Please reproduce each line of the data below exactly as shown.

[Input material Boundary: Start]

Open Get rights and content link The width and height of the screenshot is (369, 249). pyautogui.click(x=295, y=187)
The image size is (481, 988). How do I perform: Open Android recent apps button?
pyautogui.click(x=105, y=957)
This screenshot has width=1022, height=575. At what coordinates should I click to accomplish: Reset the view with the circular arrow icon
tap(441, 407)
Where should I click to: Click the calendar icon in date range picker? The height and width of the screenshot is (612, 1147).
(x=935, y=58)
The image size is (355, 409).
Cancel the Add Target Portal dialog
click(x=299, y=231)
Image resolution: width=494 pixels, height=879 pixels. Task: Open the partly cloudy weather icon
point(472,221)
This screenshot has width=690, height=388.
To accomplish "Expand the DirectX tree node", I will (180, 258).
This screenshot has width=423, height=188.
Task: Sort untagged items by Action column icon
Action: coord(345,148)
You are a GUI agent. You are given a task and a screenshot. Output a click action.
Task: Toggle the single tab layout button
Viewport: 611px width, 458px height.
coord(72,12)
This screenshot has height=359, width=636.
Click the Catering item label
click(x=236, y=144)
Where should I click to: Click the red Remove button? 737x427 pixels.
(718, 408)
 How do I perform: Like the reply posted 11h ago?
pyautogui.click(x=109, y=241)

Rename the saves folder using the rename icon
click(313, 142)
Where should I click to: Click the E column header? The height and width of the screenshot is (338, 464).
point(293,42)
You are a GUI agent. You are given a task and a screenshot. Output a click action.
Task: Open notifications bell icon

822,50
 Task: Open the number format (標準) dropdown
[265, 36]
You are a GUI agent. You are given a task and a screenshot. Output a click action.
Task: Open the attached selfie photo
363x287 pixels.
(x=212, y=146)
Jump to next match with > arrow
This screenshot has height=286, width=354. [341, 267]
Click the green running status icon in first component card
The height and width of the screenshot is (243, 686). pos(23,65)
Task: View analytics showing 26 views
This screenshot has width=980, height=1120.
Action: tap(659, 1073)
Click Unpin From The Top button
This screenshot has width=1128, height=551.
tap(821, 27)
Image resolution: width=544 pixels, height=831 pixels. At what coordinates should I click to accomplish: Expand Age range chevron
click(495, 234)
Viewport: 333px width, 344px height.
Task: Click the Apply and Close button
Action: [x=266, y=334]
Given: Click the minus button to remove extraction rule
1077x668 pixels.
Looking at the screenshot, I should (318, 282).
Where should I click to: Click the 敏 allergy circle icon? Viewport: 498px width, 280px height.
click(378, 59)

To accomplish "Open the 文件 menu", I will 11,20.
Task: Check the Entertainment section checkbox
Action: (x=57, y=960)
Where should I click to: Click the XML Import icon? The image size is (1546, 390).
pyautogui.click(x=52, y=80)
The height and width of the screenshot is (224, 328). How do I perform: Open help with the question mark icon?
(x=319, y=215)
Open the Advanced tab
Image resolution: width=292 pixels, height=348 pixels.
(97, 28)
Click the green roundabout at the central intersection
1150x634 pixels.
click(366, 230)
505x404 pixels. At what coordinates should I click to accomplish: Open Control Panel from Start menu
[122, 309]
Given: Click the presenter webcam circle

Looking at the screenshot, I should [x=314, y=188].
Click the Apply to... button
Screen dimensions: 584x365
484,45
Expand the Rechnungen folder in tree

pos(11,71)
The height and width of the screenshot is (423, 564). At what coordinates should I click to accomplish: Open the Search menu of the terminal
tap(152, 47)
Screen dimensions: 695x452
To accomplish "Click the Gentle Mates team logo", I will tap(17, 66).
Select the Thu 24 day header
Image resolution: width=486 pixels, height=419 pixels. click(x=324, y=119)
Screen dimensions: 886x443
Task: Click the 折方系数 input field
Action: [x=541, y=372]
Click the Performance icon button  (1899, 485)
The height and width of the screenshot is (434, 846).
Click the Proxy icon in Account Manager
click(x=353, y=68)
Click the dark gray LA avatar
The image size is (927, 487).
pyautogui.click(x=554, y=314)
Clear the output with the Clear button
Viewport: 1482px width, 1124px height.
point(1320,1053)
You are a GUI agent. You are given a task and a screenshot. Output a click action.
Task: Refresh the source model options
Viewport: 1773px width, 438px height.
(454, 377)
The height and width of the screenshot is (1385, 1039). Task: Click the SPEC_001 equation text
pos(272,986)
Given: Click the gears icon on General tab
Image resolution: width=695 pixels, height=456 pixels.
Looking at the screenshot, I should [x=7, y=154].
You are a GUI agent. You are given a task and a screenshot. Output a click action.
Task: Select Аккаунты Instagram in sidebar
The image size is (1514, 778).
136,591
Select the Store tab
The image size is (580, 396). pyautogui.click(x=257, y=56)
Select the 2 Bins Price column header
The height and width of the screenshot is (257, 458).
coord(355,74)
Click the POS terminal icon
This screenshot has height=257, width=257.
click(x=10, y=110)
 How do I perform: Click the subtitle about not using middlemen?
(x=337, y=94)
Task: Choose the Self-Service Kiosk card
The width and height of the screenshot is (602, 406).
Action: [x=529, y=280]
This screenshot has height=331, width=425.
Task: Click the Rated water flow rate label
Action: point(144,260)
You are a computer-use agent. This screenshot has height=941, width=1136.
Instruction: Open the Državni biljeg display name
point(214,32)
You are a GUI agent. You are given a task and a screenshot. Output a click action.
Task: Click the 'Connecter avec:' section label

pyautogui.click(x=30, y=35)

[Input material Boundary: End]

> Reply to the task
Open Get rights and content link The width and height of the screenshot is (369, 249). pyautogui.click(x=295, y=187)
The image size is (481, 988). How do I perform: Open Android recent apps button?
pyautogui.click(x=105, y=957)
This screenshot has width=1022, height=575. At what coordinates should I click to accomplish: Reset the view with the circular arrow icon
tap(441, 407)
Where should I click to: Click the calendar icon in date range picker? The height and width of the screenshot is (612, 1147).
(x=935, y=58)
The image size is (355, 409).
Cancel the Add Target Portal dialog
click(x=299, y=231)
Image resolution: width=494 pixels, height=879 pixels. Task: Open the partly cloudy weather icon
point(472,221)
This screenshot has width=690, height=388.
To accomplish "Expand the DirectX tree node", I will (180, 258).
This screenshot has width=423, height=188.
Task: Sort untagged items by Action column icon
Action: coord(345,148)
You are a GUI agent. You are given a task and a screenshot. Output a click action.
Task: Toggle the single tab layout button
Viewport: 611px width, 458px height.
coord(72,12)
This screenshot has height=359, width=636.
Click the Catering item label
click(x=236, y=144)
Where should I click to: Click the red Remove button? 737x427 pixels.
(718, 408)
 How do I perform: Like the reply posted 11h ago?
pyautogui.click(x=109, y=241)

Rename the saves folder using the rename icon
click(313, 142)
Where should I click to: Click the E column header? The height and width of the screenshot is (338, 464).
point(293,42)
You are a GUI agent. You are given a task and a screenshot. Output a click action.
Task: Open notifications bell icon

822,50
 Task: Open the number format (標準) dropdown
[265, 36]
You are a GUI agent. You are given a task and a screenshot. Output a click action.
Task: Open the attached selfie photo
363x287 pixels.
(x=212, y=146)
Jump to next match with > arrow
This screenshot has height=286, width=354. [341, 267]
Click the green running status icon in first component card
The height and width of the screenshot is (243, 686). pos(23,65)
Task: View analytics showing 26 views
This screenshot has width=980, height=1120.
Action: tap(659, 1073)
Click Unpin From The Top button
This screenshot has width=1128, height=551.
tap(821, 27)
Image resolution: width=544 pixels, height=831 pixels. At what coordinates should I click to accomplish: Expand Age range chevron
click(495, 234)
Viewport: 333px width, 344px height.
Task: Click the Apply and Close button
Action: [x=266, y=334]
Given: Click the minus button to remove extraction rule
1077x668 pixels.
Looking at the screenshot, I should (318, 282).
Where should I click to: Click the 敏 allergy circle icon? Viewport: 498px width, 280px height.
click(378, 59)

To accomplish "Open the 文件 menu", I will 11,20.
Task: Check the Entertainment section checkbox
Action: (x=57, y=960)
Where should I click to: Click the XML Import icon? The image size is (1546, 390).
pyautogui.click(x=52, y=80)
The height and width of the screenshot is (224, 328). How do I perform: Open help with the question mark icon?
(x=319, y=215)
Open the Advanced tab
Image resolution: width=292 pixels, height=348 pixels.
(97, 28)
Click the green roundabout at the central intersection
1150x634 pixels.
click(366, 230)
505x404 pixels. At what coordinates should I click to accomplish: Open Control Panel from Start menu
[122, 309]
Given: Click the presenter webcam circle

Looking at the screenshot, I should [x=314, y=188].
Click the Apply to... button
Screen dimensions: 584x365
484,45
Expand the Rechnungen folder in tree

pos(11,71)
The height and width of the screenshot is (423, 564). At what coordinates should I click to accomplish: Open the Search menu of the terminal
tap(152, 47)
Screen dimensions: 695x452
To accomplish "Click the Gentle Mates team logo", I will tap(17, 66).
Select the Thu 24 day header
Image resolution: width=486 pixels, height=419 pixels. click(x=324, y=119)
Screen dimensions: 886x443
Task: Click the 折方系数 input field
Action: [x=541, y=372]
Click the Performance icon button  (1899, 485)
The height and width of the screenshot is (434, 846).
Click the Proxy icon in Account Manager
click(x=353, y=68)
Click the dark gray LA avatar
The image size is (927, 487).
pyautogui.click(x=554, y=314)
Clear the output with the Clear button
Viewport: 1482px width, 1124px height.
point(1320,1053)
You are a GUI agent. You are given a task and a screenshot. Output a click action.
Task: Refresh the source model options
Viewport: 1773px width, 438px height.
(454, 377)
The height and width of the screenshot is (1385, 1039). Task: Click the SPEC_001 equation text
pos(272,986)
Given: Click the gears icon on General tab
Image resolution: width=695 pixels, height=456 pixels.
Looking at the screenshot, I should [x=7, y=154].
You are a GUI agent. You are given a task and a screenshot. Output a click action.
Task: Select Аккаунты Instagram in sidebar
The image size is (1514, 778).
136,591
Select the Store tab
The image size is (580, 396). pyautogui.click(x=257, y=56)
Select the 2 Bins Price column header
The height and width of the screenshot is (257, 458).
coord(355,74)
Click the POS terminal icon
This screenshot has height=257, width=257.
click(x=10, y=110)
 How do I perform: Click the subtitle about not using middlemen?
(x=337, y=94)
Task: Choose the Self-Service Kiosk card
The width and height of the screenshot is (602, 406).
Action: [x=529, y=280]
This screenshot has height=331, width=425.
Task: Click the Rated water flow rate label
Action: point(144,260)
You are a computer-use agent. This screenshot has height=941, width=1136.
Instruction: Open the Državni biljeg display name
point(214,32)
You are a GUI agent. You are given a task and a screenshot. Output a click action.
Task: Click the 'Connecter avec:' section label

pyautogui.click(x=30, y=35)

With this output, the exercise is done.